▶ [Instructions to follow] Update the entries from the line containing "Given: Click the src/core/maps.h root node" through the line containing "Looking at the screenshot, I should (x=625, y=140).", inclusive, by changing "Click" to "Press" and leaving everything else as it is. Give back only those lines.

▶ [Supplied records]
^^^^^^^^^^^^^^^^

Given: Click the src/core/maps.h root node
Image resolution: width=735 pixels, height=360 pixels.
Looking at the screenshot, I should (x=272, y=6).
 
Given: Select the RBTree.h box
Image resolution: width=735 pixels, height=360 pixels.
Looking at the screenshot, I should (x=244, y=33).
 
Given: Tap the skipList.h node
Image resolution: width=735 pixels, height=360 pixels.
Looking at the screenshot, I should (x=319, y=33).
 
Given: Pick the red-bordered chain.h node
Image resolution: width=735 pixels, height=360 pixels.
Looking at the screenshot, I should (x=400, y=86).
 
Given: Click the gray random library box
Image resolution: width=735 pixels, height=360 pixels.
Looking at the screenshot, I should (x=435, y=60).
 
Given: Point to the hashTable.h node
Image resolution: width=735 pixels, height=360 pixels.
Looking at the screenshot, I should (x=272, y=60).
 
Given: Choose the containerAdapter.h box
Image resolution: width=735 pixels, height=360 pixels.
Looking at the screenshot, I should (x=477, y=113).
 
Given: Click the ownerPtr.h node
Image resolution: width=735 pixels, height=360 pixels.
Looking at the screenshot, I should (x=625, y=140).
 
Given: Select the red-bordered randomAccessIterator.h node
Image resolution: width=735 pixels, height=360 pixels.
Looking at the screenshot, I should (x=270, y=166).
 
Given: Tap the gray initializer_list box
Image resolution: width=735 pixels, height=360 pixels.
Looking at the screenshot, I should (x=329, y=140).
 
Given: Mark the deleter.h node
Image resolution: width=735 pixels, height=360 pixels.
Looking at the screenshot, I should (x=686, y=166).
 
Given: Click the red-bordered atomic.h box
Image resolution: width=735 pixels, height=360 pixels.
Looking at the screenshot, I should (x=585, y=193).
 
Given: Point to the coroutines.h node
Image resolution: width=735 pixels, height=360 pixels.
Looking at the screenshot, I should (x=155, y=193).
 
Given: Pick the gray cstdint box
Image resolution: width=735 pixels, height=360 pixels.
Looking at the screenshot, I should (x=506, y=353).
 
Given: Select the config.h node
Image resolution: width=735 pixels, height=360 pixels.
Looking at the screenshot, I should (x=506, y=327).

^^^^^^^^^^^^^^^^

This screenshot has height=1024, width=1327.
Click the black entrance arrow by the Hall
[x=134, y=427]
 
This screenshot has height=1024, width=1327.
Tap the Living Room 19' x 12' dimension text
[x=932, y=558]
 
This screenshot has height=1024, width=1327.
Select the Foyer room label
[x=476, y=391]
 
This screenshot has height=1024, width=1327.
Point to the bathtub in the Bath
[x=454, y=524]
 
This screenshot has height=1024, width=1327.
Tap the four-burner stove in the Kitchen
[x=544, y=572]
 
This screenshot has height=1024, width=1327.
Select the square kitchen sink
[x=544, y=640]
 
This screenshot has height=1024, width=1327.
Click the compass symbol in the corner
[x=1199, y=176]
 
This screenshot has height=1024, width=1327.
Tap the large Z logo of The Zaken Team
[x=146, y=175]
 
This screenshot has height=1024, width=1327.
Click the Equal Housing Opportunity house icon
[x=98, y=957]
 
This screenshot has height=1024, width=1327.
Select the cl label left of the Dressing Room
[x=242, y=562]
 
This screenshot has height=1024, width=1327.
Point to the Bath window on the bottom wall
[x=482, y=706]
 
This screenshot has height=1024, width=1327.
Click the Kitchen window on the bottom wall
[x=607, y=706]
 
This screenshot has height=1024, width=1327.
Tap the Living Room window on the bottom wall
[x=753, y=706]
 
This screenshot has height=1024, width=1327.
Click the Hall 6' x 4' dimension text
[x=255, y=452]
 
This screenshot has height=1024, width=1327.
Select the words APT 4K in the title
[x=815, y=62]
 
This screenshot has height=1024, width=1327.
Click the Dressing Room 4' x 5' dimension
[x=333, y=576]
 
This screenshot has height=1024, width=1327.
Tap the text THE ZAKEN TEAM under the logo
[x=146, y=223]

^^^^^^^^^^^^^^^^

▶ [Correct answer]
Given: Press the src/core/maps.h root node
Image resolution: width=735 pixels, height=360 pixels.
Looking at the screenshot, I should (x=272, y=6).
 
Given: Select the RBTree.h box
Image resolution: width=735 pixels, height=360 pixels.
Looking at the screenshot, I should (x=244, y=33).
 
Given: Tap the skipList.h node
Image resolution: width=735 pixels, height=360 pixels.
Looking at the screenshot, I should (x=319, y=33).
 
Given: Pick the red-bordered chain.h node
Image resolution: width=735 pixels, height=360 pixels.
Looking at the screenshot, I should (x=400, y=86).
 
Given: Press the gray random library box
Image resolution: width=735 pixels, height=360 pixels.
Looking at the screenshot, I should (x=435, y=60).
 
Given: Point to the hashTable.h node
Image resolution: width=735 pixels, height=360 pixels.
Looking at the screenshot, I should (x=272, y=60).
 
Given: Choose the containerAdapter.h box
Image resolution: width=735 pixels, height=360 pixels.
Looking at the screenshot, I should (x=477, y=113).
 
Given: Press the ownerPtr.h node
Image resolution: width=735 pixels, height=360 pixels.
Looking at the screenshot, I should (x=625, y=140).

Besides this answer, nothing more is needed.